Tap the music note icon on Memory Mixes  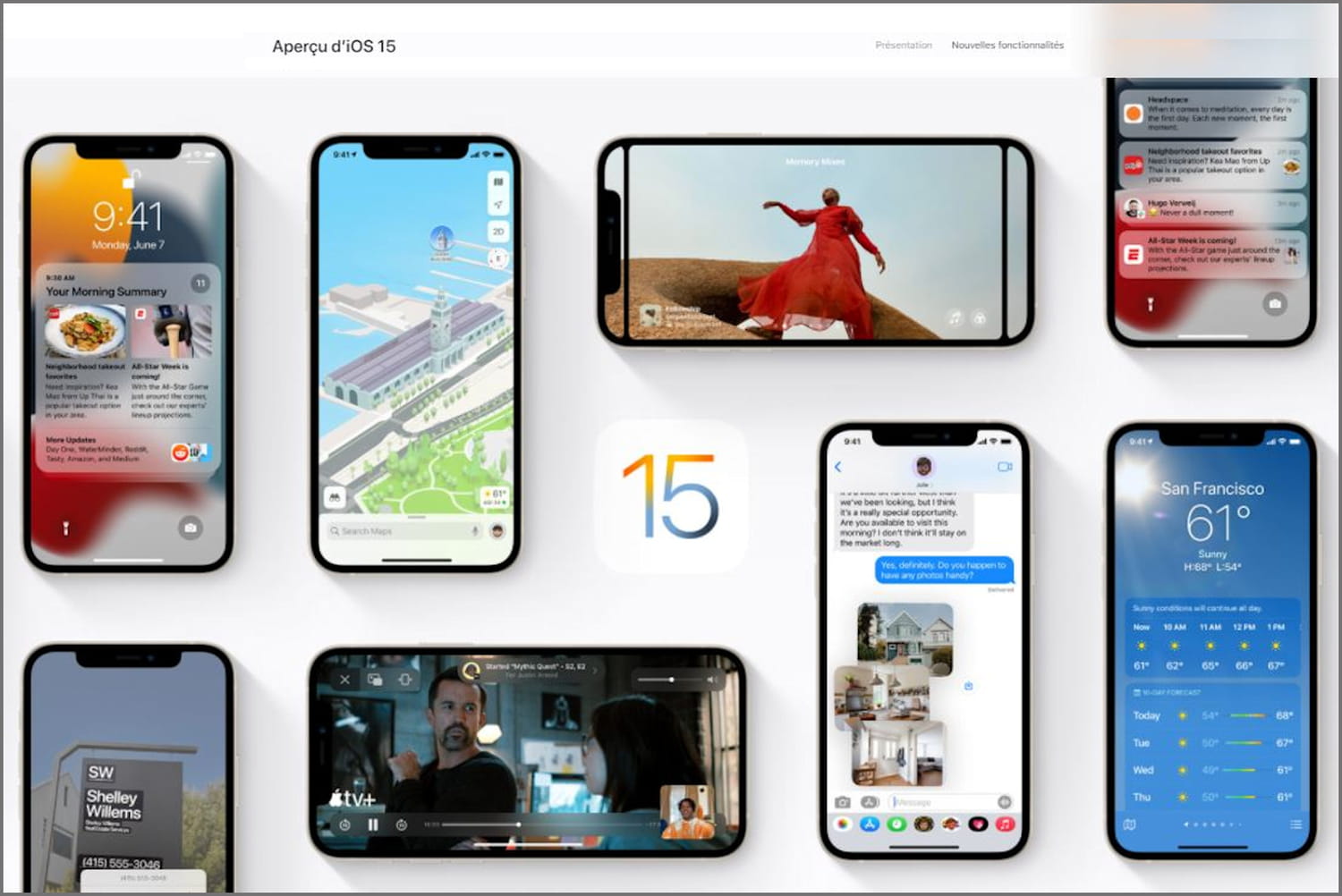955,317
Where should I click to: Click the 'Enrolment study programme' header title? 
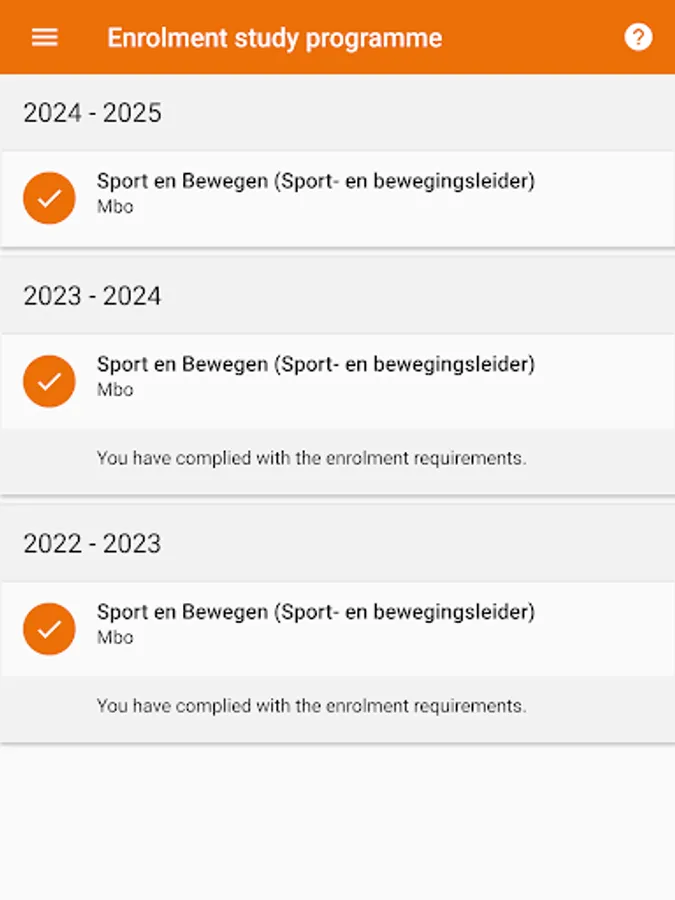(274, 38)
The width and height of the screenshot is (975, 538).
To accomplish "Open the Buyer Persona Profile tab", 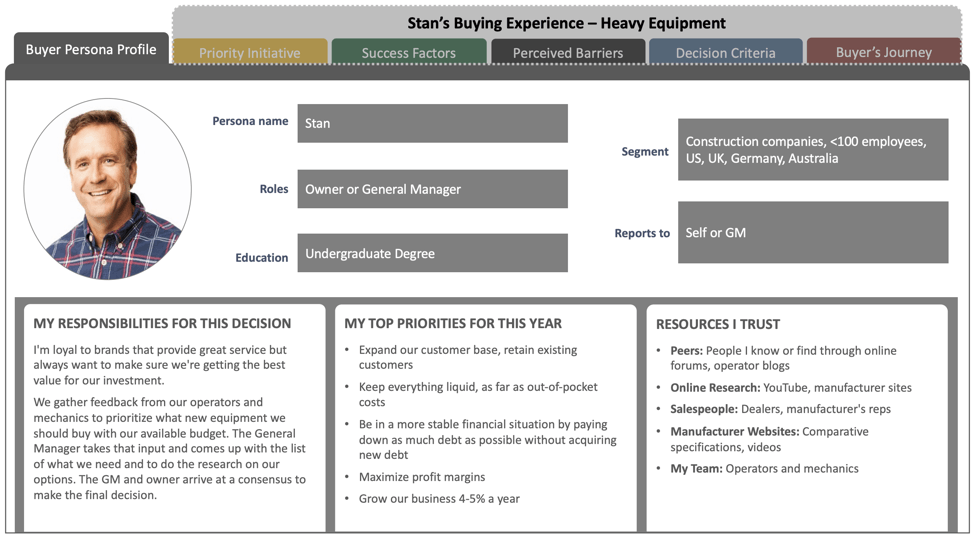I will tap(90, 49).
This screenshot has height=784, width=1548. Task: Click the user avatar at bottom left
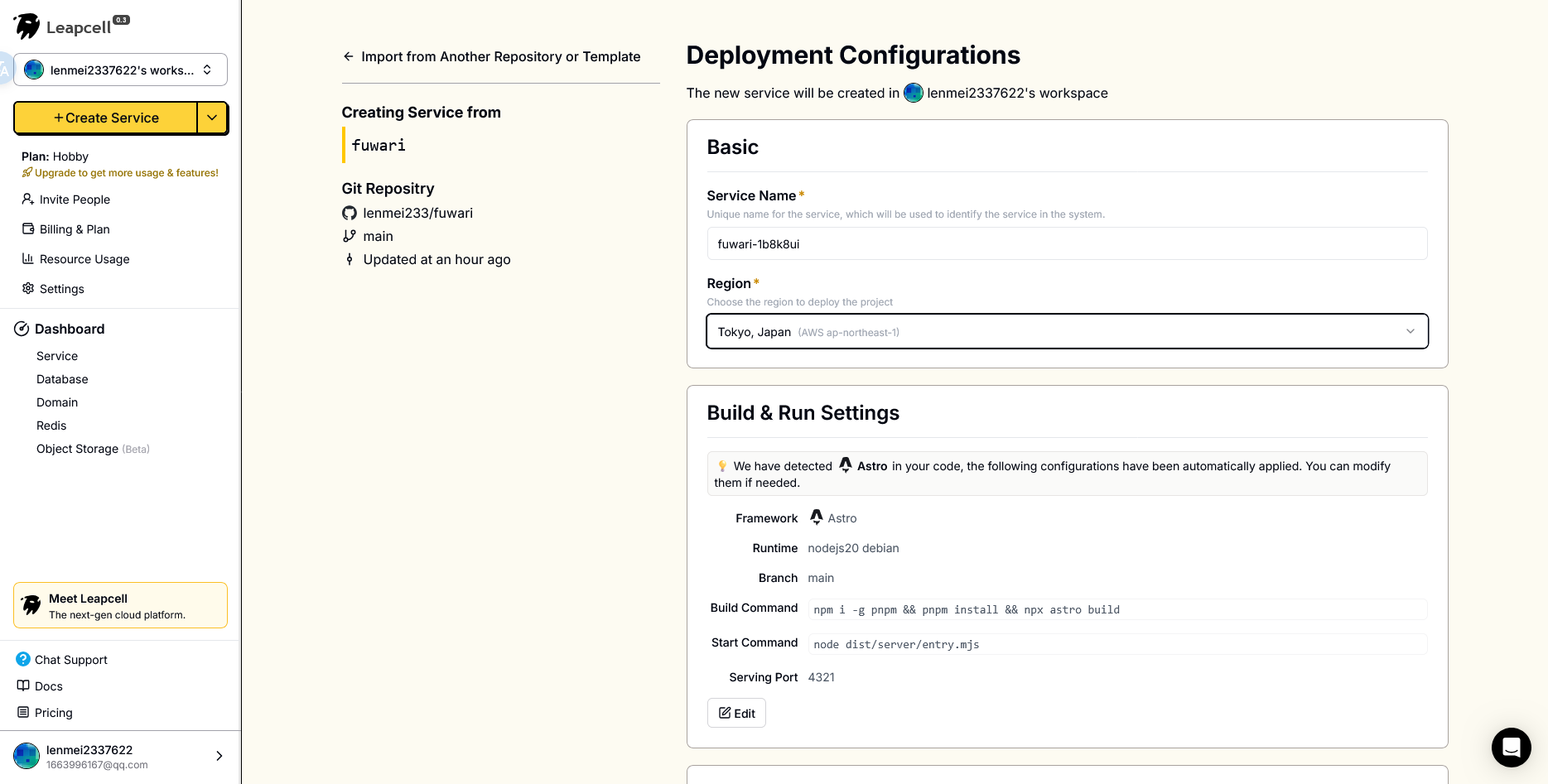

..............................

# [Exercise instructions]
Locate each line in the records above that contains the string "width", and copy every such line in full.

# [Finished task]
The width and height of the screenshot is (975, 538).
This screenshot has height=784, width=1548. Task: Click the user avatar at bottom left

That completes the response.